Voronoi - Random Points for Each Sub-domain

Hi everyone,

I’m using Rhino 8 and trying to learn Grasshopper, so I’m still quite a beginner.

My starting idea is to represent a sample of rock composed of crystals. Since I was already somewhat familiar with Voronoi, it seemed like a reasonable way to represent this structure (although if there are better methods for this kind of problem, please let me know).

What I would like to achieve is a cube filled with 3D Voronoi cells, where I can somehow ‘control’ the distribution of the cell sizes. I’ve read about this, but the typical point attractor approach used to vary point density doesn’t seem to do exactly what I need ( Weighted Voronoi ("Solved"?!) - Grasshopper , differentiated voronoi - Grasshopper , Voronoi customization with attraction points - Grasshopper , Variable Voronoi mesh size , Sphere Packing - Radius change Dynamically - #3 by DanielPiker )

My idea was instead to divide the cube domain into many subdomains, and then assign a certain number of points to each subdomain. This way some regions would be denser than others, and in principle I could have some control over the overall distribution of the Voronoi cells.

More specifically, I want to assign a minimum of 1 and a maximum of 5 points per subdomain. I control this through percentages (for example, a certain percentage of subdomains get 1 point, another percentage get 2 points, etc.), and then I manually check that the totals match the expected counts.

However, I’m running into something I don’t understand. Once I generate n subdomains and create a list of n values indicating how many points should be generated in each cube, the points inside each subdomain are not random, they are always distributed in exactly the same way every time.

I was expecting a random distribution of points inside each subdomain, but that doesn’t seem to be happening.

Does anyone know why the point distribution remains identical, and what I might be doing wrong?Also, if anyone can think of a better approach than Voronoi for representing a crystalline rock structure like this, I’d be very interested to hear about it.

Finally, if anyone has already worked on a similar problem or encountered something like this before and found a good solution, I’d be very interested to hear how you approached it.

Thanks in advance guys!

(I’ve attached screenshots and the .gh file showing the setup)

test.gh (28.7 KB)

Change the “Seed”.

Given two boxes, different sizes and position, if the Seed is the same, the generated point will be at the same “parameter” inside each box.

This is wanted , because once you find a design you like by changing inputs in a grasshopper definition, you save, close, open again your project, you expect to be exactly as you saw it last time!
So any “Random” or “Populate” in grasshopper is actually a pseudo-random.
Same seed equal to same “parameter”.


Feed a simple growing series of integers into your “Populate 3D” component.
If you have 100 boxes, feed it with also a series of integers going 1 to 100 (or 0 to 99).


Hello @maje90,

Thank you for the explanation and for the illustrative example. Thanks to your reply, I think I understand things a bit better.

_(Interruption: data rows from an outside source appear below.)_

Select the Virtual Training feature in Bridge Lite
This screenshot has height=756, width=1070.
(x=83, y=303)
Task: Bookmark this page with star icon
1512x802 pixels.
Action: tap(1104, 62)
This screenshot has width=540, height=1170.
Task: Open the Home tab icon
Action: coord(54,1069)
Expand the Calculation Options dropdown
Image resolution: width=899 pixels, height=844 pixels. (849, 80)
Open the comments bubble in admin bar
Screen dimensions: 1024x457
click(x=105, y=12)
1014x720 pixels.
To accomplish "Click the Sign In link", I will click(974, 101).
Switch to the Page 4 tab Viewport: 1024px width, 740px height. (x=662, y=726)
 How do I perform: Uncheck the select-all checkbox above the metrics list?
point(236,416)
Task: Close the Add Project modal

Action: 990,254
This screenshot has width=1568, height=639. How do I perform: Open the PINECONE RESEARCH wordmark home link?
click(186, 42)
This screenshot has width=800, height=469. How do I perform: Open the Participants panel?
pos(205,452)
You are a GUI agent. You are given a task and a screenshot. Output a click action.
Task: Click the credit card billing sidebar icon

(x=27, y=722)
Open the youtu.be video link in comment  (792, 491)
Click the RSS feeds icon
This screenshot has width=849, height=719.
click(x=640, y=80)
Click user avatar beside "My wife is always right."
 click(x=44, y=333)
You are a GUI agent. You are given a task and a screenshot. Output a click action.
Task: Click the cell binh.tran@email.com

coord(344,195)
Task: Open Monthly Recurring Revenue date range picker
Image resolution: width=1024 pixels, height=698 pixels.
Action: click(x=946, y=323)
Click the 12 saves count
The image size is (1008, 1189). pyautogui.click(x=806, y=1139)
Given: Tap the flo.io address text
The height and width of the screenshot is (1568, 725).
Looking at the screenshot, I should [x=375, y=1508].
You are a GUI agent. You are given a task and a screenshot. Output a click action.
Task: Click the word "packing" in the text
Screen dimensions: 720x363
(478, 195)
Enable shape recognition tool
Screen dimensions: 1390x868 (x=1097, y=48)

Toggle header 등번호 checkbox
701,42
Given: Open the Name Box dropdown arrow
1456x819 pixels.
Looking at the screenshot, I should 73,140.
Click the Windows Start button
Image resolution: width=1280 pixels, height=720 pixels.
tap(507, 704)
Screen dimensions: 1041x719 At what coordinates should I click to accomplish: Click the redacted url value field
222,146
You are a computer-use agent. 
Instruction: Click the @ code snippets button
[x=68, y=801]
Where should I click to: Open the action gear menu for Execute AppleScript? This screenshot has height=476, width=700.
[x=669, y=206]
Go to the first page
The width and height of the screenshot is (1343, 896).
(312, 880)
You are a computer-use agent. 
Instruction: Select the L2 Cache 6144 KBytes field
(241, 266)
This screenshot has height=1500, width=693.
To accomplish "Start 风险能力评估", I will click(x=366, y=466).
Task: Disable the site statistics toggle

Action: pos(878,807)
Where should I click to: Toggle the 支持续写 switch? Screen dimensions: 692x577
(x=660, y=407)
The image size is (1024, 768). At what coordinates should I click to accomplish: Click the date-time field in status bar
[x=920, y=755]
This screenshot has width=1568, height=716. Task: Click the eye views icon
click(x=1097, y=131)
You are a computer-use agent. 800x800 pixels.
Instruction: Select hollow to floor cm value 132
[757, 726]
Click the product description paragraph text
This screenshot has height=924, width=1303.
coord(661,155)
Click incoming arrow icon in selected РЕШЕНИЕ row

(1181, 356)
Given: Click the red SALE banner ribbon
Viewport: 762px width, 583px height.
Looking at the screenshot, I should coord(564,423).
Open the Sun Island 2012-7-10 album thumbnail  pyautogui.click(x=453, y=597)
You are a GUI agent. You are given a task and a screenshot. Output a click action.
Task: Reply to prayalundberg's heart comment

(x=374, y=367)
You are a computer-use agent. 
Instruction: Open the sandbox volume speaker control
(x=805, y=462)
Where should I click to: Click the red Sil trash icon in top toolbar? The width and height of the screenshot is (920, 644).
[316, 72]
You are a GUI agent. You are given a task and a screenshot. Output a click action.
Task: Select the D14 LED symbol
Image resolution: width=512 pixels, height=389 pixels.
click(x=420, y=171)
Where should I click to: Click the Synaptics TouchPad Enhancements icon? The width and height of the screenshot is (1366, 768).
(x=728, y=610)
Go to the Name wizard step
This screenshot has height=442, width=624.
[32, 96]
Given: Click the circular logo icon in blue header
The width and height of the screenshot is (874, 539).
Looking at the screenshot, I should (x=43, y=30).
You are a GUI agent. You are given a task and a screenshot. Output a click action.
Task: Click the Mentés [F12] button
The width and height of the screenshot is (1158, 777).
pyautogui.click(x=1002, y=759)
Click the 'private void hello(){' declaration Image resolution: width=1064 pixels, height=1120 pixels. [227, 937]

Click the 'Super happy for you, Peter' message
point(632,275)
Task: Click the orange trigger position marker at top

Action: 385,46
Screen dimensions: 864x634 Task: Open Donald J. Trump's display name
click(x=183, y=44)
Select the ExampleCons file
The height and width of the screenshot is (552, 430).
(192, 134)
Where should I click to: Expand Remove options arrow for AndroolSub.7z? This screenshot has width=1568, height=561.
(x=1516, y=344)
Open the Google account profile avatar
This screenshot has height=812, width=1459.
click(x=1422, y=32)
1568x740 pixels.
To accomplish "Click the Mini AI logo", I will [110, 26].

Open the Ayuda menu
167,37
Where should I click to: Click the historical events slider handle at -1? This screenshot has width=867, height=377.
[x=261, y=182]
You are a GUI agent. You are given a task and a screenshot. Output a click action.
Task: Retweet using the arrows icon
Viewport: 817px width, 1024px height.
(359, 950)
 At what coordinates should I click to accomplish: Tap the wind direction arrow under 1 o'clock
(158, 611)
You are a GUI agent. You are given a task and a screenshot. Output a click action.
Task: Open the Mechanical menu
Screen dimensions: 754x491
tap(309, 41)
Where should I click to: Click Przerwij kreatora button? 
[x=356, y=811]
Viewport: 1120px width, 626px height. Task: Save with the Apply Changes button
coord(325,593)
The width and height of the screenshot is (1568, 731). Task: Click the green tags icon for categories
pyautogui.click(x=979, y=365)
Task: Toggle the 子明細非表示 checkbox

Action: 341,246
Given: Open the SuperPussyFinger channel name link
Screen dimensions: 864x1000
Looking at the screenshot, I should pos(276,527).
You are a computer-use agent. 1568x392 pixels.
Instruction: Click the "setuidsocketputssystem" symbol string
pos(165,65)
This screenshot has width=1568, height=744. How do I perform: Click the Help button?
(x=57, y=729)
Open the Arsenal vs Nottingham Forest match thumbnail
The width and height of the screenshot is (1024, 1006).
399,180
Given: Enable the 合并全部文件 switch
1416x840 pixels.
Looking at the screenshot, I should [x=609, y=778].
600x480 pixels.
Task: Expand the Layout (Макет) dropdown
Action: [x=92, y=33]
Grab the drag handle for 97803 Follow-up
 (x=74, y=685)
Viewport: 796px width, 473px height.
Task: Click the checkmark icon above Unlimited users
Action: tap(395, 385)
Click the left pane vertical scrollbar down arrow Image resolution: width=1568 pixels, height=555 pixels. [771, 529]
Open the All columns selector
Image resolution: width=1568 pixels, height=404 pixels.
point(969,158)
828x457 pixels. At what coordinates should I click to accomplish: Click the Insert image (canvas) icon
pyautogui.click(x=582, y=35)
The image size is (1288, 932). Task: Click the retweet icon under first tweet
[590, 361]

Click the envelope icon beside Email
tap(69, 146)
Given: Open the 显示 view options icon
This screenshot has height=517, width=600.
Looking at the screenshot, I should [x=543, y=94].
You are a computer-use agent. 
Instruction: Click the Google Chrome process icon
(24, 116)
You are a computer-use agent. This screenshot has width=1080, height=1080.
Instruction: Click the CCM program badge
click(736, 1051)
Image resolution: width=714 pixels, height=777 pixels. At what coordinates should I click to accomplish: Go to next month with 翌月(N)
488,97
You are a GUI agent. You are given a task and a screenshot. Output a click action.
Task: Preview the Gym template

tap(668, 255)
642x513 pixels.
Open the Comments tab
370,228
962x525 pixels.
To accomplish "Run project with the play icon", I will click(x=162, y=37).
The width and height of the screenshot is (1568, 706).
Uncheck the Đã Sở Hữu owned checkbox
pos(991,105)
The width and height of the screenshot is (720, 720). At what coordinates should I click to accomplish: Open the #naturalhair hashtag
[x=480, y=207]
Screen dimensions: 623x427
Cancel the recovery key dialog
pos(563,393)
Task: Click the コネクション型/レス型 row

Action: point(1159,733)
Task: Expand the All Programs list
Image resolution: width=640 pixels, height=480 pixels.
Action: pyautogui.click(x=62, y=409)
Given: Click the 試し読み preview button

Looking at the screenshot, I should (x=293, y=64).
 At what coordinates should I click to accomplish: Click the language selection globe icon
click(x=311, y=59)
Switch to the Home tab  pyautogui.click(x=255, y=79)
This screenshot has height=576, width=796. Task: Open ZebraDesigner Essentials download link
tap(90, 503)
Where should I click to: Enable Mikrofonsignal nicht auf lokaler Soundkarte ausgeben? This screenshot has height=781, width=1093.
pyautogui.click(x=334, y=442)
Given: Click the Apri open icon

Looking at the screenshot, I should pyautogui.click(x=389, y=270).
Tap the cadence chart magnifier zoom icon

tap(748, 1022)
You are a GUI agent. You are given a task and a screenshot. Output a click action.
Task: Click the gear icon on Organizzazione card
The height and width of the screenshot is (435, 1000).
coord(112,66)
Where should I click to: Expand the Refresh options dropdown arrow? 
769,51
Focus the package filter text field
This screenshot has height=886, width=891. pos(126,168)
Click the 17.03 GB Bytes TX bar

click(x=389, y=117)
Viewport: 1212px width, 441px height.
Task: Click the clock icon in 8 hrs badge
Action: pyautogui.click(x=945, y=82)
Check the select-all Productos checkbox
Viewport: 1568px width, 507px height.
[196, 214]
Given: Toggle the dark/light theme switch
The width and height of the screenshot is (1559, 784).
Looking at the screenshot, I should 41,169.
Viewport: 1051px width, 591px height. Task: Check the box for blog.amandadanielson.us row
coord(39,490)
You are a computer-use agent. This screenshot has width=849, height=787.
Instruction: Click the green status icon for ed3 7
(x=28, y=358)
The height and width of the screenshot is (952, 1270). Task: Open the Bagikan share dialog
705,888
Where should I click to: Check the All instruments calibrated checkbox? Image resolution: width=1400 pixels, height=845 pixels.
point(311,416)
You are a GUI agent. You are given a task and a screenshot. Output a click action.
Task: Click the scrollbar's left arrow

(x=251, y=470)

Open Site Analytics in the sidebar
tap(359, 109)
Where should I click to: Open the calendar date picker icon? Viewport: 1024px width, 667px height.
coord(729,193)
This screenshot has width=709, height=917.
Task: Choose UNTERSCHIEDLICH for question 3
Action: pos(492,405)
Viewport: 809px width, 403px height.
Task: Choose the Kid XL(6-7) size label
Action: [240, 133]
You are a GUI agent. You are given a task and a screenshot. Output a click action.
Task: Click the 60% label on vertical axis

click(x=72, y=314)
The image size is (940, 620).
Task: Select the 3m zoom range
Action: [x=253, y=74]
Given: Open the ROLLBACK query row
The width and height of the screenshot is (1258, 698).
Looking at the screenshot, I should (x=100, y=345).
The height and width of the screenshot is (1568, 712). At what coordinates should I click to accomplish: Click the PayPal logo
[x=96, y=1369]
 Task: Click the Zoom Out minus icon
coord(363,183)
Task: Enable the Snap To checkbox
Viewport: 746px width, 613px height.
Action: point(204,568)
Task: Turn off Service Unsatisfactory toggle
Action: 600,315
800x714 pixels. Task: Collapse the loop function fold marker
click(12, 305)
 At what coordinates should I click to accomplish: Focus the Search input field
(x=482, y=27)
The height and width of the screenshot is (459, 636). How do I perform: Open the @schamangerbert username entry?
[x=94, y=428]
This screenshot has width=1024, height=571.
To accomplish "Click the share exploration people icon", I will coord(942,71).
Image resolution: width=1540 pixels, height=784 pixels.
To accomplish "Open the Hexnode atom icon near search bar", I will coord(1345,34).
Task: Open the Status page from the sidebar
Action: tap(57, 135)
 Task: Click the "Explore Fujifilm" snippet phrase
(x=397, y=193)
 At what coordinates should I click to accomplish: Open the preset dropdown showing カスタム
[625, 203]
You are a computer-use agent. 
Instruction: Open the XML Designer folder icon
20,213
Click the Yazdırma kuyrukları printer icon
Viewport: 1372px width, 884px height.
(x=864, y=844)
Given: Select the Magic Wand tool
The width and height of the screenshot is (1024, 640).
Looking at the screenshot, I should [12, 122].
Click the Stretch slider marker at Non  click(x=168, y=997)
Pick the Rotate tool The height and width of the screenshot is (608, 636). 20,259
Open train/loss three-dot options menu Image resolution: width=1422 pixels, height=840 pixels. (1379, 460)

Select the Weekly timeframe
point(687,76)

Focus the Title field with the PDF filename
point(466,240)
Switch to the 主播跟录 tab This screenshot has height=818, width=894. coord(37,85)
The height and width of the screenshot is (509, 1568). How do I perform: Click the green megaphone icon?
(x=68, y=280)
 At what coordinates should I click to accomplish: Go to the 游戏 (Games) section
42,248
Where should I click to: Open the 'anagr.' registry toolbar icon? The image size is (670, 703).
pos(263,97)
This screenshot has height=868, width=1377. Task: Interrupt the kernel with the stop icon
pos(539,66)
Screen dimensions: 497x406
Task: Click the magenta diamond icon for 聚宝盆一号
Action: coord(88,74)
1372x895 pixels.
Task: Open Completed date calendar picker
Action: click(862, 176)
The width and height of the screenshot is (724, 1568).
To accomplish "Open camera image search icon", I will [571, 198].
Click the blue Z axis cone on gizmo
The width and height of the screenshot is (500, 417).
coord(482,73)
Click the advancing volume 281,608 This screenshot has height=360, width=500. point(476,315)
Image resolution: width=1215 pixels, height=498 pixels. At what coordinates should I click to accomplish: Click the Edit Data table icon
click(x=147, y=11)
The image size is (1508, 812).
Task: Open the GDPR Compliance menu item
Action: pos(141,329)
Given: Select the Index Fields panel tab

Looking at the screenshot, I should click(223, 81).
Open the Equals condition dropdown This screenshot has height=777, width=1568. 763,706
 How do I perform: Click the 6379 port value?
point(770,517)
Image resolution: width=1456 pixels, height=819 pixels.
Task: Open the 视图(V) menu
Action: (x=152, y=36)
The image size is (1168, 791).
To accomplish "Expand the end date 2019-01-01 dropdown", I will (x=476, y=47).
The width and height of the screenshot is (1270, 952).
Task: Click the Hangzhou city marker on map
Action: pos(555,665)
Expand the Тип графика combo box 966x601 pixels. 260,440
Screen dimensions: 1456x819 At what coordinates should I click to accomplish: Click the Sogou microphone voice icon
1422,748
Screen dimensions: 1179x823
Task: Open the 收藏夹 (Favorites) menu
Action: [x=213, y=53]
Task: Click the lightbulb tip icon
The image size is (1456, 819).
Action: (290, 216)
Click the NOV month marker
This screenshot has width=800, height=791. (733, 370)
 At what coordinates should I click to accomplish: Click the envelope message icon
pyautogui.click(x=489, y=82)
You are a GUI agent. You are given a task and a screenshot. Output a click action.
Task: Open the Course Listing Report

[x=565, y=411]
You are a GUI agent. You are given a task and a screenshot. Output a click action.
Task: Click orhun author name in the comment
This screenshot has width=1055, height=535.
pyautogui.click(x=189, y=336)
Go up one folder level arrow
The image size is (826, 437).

I tried to replicate your example and play around with the seed to see how it changes depending on the input. Then I followed your advice: “if you have n boxes, give it a list from 1 to n as input.”

However, even though when comparing the coordinate values in the three directions the numbers never repeat (so the seed seems to work as you explained, I guess), it is still possible to identify a clear repeating pattern:

Intuitively, I would expect something much closer to what you would get with a “normal” Populate 3D using the same number of points:

Does anyone know what might be causing this, or what I might be misunderstanding?

Thanks!

test.gh (21.6 KB)

That’s probably because your seeds are simply a series of ascending numbers, which is also kind of a pattern. Try to provide a randomized seeds instead.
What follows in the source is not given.